算下来,“国有转民营”的总司令柳总本人也只有1698.6万股,而作为“民营”代言人的四位港商还债后净剩7.04亿股(都按股票一分四后计算),比柳总多40倍!柳总千辛万苦搞“国有转民营”,到头来成全了四位港商。

19、国有转民营的受益人

对一个上市公司而言,决策权、监督权、对本企业财产的支配权和收益分配权,再加上对行政管理、经营业务和财务的控制权,集于某个人一身则是至高无上的权利。

对柳传志来说,国有转民营的一大好处是他可以成为“说了算”的绝对权威。比如联想的“认股权”方案,谁拿多少股由柳传志说了算。历史上,联想内部曾给老员工定过一个“创业分”,由柳传志确定,从分数最高的柳传志、倪光南起,一直排下来。

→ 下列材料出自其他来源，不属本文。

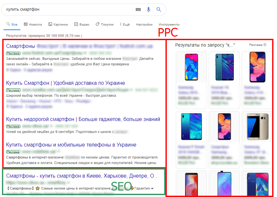Open the Инструменты search tools

pos(169,24)
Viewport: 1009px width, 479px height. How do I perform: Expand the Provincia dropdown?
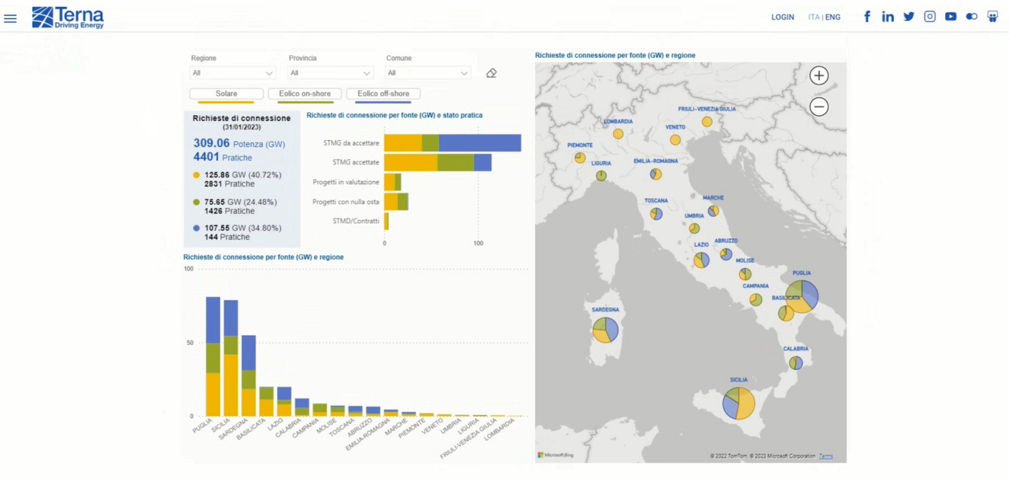[330, 73]
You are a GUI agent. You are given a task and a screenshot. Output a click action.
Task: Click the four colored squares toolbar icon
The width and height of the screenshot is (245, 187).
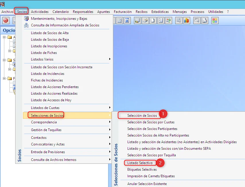pyautogui.click(x=215, y=20)
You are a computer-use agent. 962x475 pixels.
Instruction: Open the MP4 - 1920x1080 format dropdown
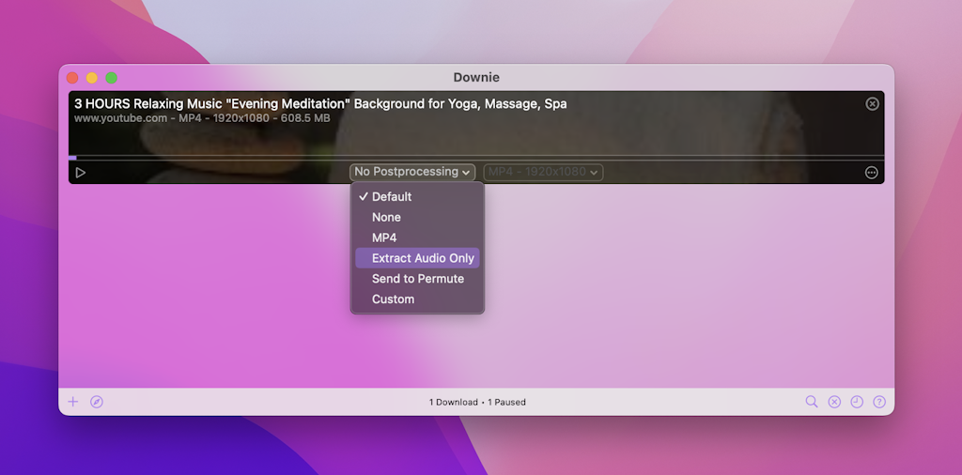543,172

本来挂名的董事长、前计算所所长曾茂朝是没有“创业分”的,柳传志从不把他当成公司的成员,曾茂朝自己也承认对公司从来“不管”。1994年公司要分中关村东小区的一批住房(倪光南在1992年中科院给他重奖时已奖到了一套房,不参加分房),开始时,分房的排序是柳传志、李勤、张祖祥……,曾茂朝没有分房资格,他的妻子胡锡兰只排到第七名。

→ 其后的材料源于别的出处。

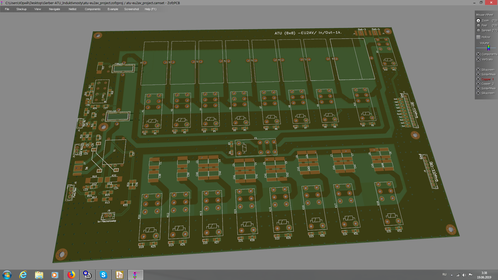Open the Stackup menu

[x=21, y=9]
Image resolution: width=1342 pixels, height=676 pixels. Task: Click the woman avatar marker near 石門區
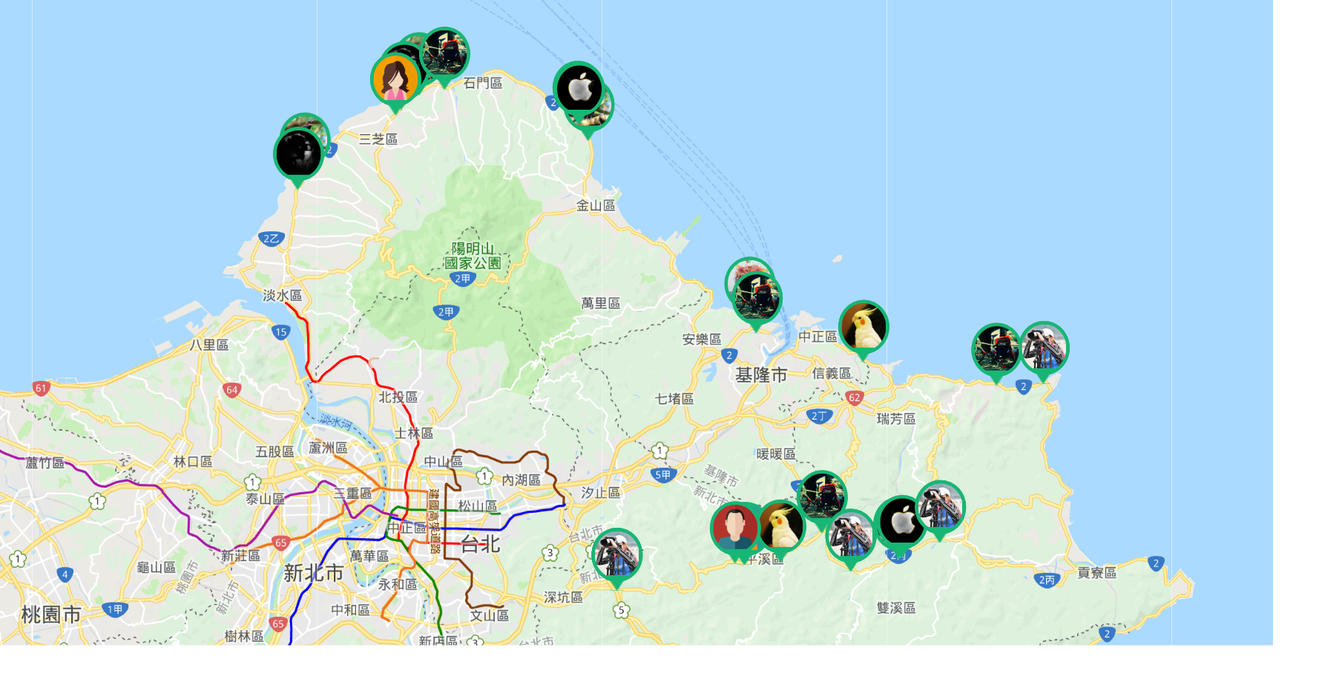[395, 79]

但1994上半年,柳传志得知倪光南上告后(估计是曾茂朝透露给他的),对曾茂朝变得特别照顾了。他突然决定给曾茂朝分房,而且排到第三名,把原来打算分给张祖祥的一套大房分给了曾茂朝。

后来曾茂朝也对柳传志投桃报李,他最先向外界披露柳倪之争在于告负债持股,又大力宣传给港商负债持股如何合情、合理。最终,柳传志给这个原来没有“创业分”的董事长,很大的“认股权”。而原来有最高“创业分”的倪光南,却被扫地出门。这样的赏罚分明当然只有在“民营”企业才能做到。

香港的报纸曾刊登过柳传志、曾茂朝、李勤、马雪征等人,在香港股市持股套现的数额。如果所报属实,他们个个都是千万富豪。柳传志还无意中透露了他们柳家炒卖联想股票的秘诀,声称攒了很多钱。有位记者居然不懂上市规则和行业纪律,明知柳家掌管着香港联想的内幕消息和财务机密,却毫不隐晦地报导了柳总低价收购、高价抛出的套现技巧。好在深通此道的股民没有看到这组消息,看到报导的人又不会炒股。否则,不知多少人要向柳总求救、求教、取真经。

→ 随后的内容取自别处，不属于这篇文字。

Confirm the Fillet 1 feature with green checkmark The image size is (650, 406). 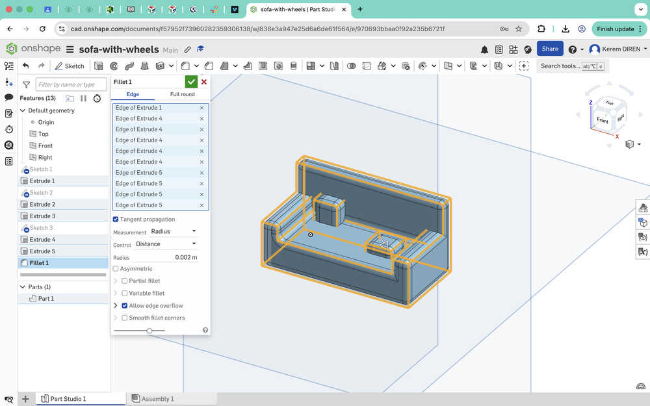click(191, 82)
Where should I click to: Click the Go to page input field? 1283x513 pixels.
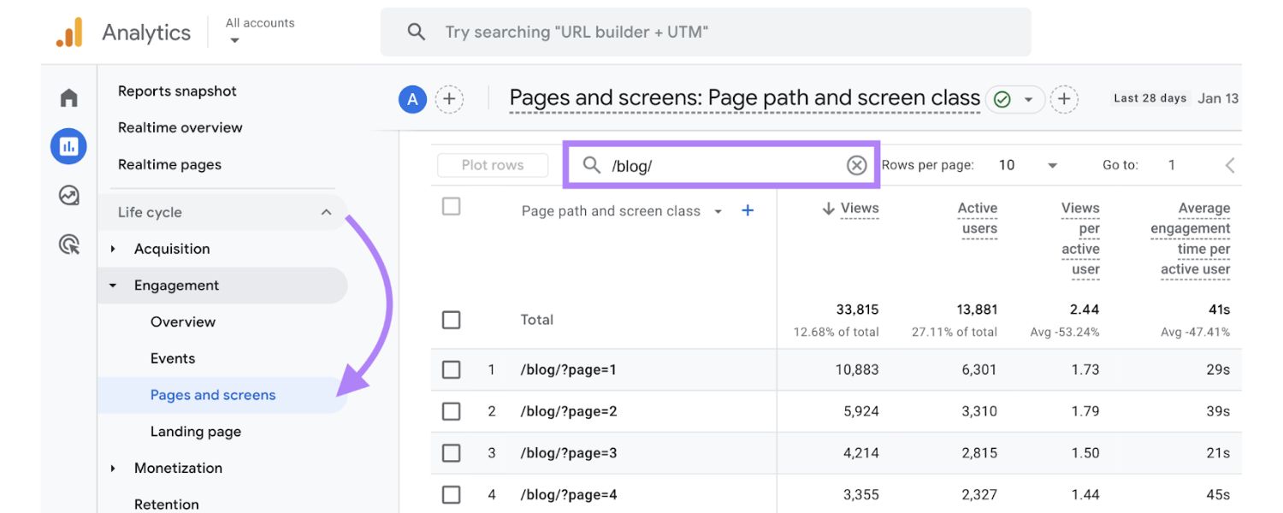coord(1171,164)
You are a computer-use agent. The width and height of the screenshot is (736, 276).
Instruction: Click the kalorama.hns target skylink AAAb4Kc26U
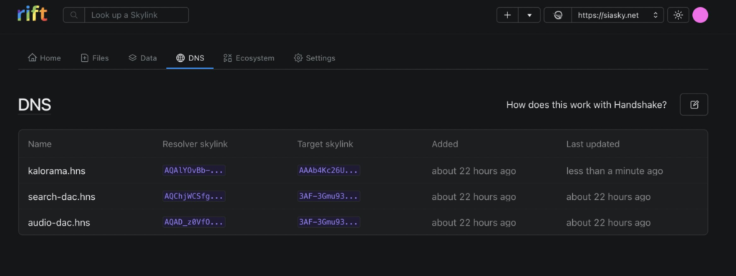(328, 170)
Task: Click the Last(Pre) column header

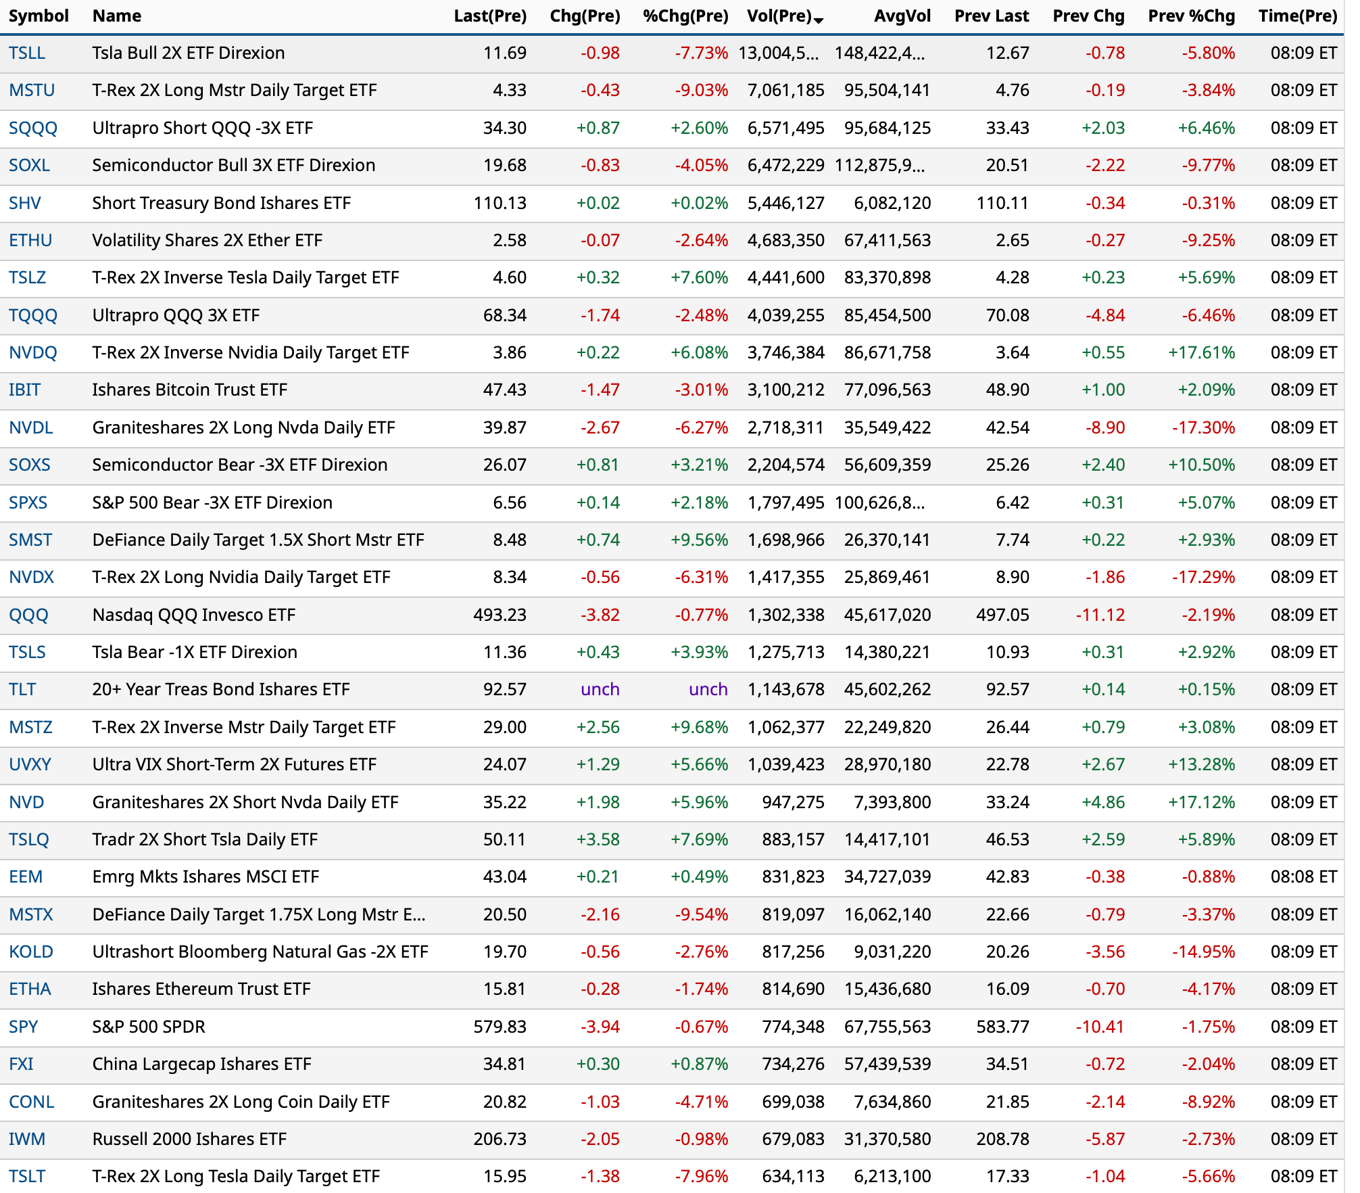Action: pyautogui.click(x=489, y=16)
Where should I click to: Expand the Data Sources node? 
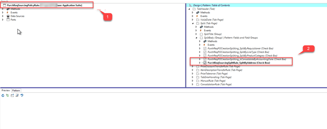click(3, 16)
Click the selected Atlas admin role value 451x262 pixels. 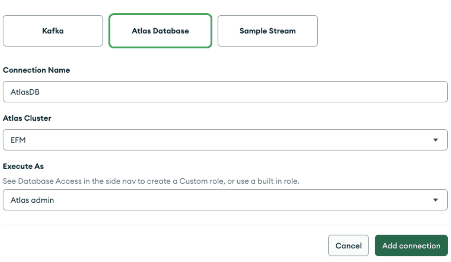(32, 200)
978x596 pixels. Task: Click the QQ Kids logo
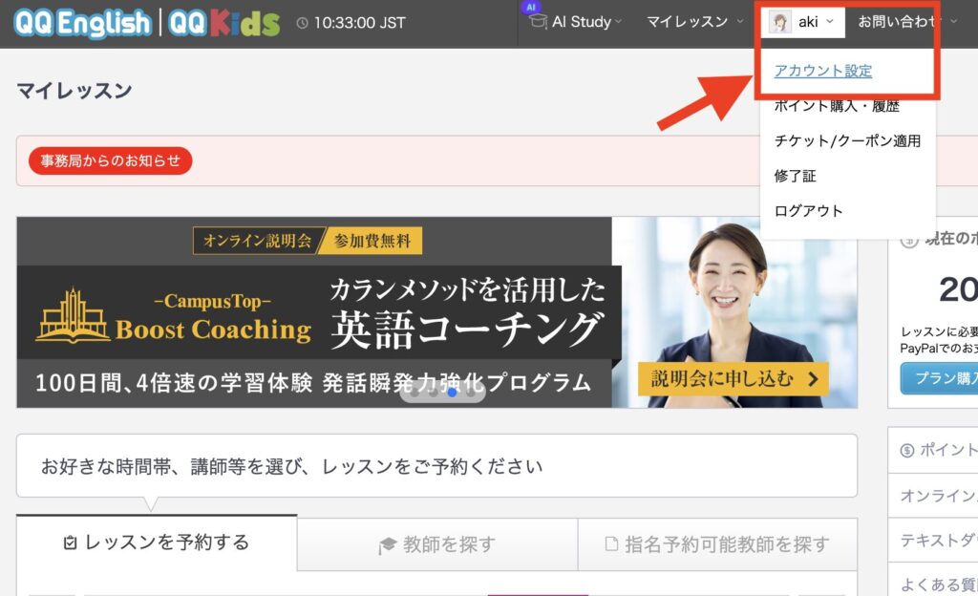coord(224,22)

跟着总裁炒上市公司的股票,就象和财神爷合伙作生意一样,简直是股神。但柳总说,“攒了很多钱”的仅限于柳家,因为柳家对香港联想和柳总的无私奉献,特别是股价最低时为联想捧场,只能以此相报。

在联想(1984-1989是计算所公司),曾茂朝也挂名董事长,但直到1995年6月倪光南被免去联想的董事、总工为止,十多年里联想董事会没有开过一次会议。曾茂朝自己也承认,他从来“不管”。

曾茂朝基本上不参加联想的活动,每年只有一次例外,那就是年终的公司联欢会。这时,柳传志照例要请曾董事长上台致辞,而柳传志乐得轻轻松松地坐在台下磕瓜子、看节目。幸亏有这样“不管”的“开明婆婆”,柳传志才得以在联想实行从国有到民营的转变。

五、本应被坚守的底线

 

20、“美帝良心想”的起点

1998年,柳传志公开提出:“贸工技”是联想应该走的发展路线。

因为来钱快。

从那时起,到2004年联想收购IBM为止,联想在国内的声望达到顶峰,甚至有人形容为“柳传志神话”。

神话破灭后,却是一地狼藉。

从各个方面来看,联想都是中国企业的模范,那又为什么会被称为“美帝良心”,备受鄙夷呢?一切的一切还要从联想收购IBM的笔记本业务说起。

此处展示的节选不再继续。